GPU assisted video decoding in XBMC, like motion compensation, idct, and deblocking?
#46
i don't ever get why everyone says xbmc doesn't do hd. it may not do 1080i videos, but i have 720p movies that play just fine and look great. (a couple of imax ones and the final fantasy movie.)
Reply
#47
the current software/hardware can not keep up with the bitrates of true hd (720p (1280x720 60fps) or 1080i(1900x1080 30fps)) video.

it can keep up with some carefully encoded 1280x720 24/29fps video (divx as an example). these still look great, heck even 960x540 24/29fps looks good, but not close to as good as 720p or 1080i.

people would like to see the software (video decoders) improved to obtain 720p or 1080i without dropping frames.

hate to state this over and over, but i hope this clears this issue up some.
Reply
#48
apparently, real time decoding of wmv-hd 720p on the xbox has already been done. i don't think we're talking about crappy xvid hd stuff, i'm talking 5mbs+ video.

check out this site:
http://research.microsoft.com/~jackysh/

of interest:

project: hdox – high definition wmv decoding over xbox

· real-time playback of wmv encoded hd video on the first generation of commercial xbox.

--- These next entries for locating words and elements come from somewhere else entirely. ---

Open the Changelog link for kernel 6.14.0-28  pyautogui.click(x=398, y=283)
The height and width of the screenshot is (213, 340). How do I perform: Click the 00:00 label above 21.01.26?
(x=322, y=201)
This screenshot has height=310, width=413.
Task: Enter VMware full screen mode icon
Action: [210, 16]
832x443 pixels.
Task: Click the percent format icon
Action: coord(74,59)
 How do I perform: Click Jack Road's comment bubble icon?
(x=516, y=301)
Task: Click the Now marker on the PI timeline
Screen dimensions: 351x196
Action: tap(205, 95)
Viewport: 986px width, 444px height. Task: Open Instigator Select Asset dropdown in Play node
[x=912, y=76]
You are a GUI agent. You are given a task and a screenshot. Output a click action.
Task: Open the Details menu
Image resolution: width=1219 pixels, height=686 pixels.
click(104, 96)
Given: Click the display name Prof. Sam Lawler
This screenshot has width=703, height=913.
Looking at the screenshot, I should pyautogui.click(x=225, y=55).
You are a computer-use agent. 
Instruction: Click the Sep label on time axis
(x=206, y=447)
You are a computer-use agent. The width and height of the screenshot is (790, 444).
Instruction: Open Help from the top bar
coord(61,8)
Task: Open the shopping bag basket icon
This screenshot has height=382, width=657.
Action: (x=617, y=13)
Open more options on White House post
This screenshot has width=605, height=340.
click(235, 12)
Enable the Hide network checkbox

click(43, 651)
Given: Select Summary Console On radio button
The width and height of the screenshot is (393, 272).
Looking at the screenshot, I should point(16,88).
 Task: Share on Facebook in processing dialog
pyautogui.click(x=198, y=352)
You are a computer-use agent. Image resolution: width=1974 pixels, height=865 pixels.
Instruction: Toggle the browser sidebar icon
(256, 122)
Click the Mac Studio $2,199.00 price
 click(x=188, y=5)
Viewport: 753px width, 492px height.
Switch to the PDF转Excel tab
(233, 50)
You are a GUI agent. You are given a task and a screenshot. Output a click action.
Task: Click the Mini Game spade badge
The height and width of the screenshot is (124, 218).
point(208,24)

· precision control for motion compensation on 8-bit alu

· gpu assembly optimization

project: gaxel – gpu accelerated video encoding and decoding

· efficient motion estimation on gpu

· efficient implementation of dct/idct on gpu

the guy is published in ieee:

previously, i was with internet media group at microsoft research asia. i have been working on various video processing and delivery related projects, ranging from efficient mpeg-2 to wmv transcoding, gpu accelerated video encoding and decoding to mpeg-2 transport stream wrapper for wmv bit stream, collaborative peer-to-peer streaming framework for scalable media. significant results were achieved, including for example, 4~7 real-time transcoding speed for standard definition video, and real-time high definition wmv video playback on xbox.



very interesting:

http://research.microsoft.com/~jackys....mes.pdf


i'd be willing to implement the above abstract, with help of course, pm me if you want to try.

if anyone's friends of gamesters', let him know about hdox, maybe the xbe is available somewhere; or theres more info to be had.

later...
Reply
#49
the article you linked to isn't the one you want.

you want the gpu assisted video decoding one (article 5).

and it doesn't give enough detail imo to allow efficient implementation. the idea is to move just the mocomp onto the gpu (as that saves readbacks by the cpu) but it's not a trivial process at all.

i emailled some of the contributors to that article when it appeared in ieee, but did not here back from them.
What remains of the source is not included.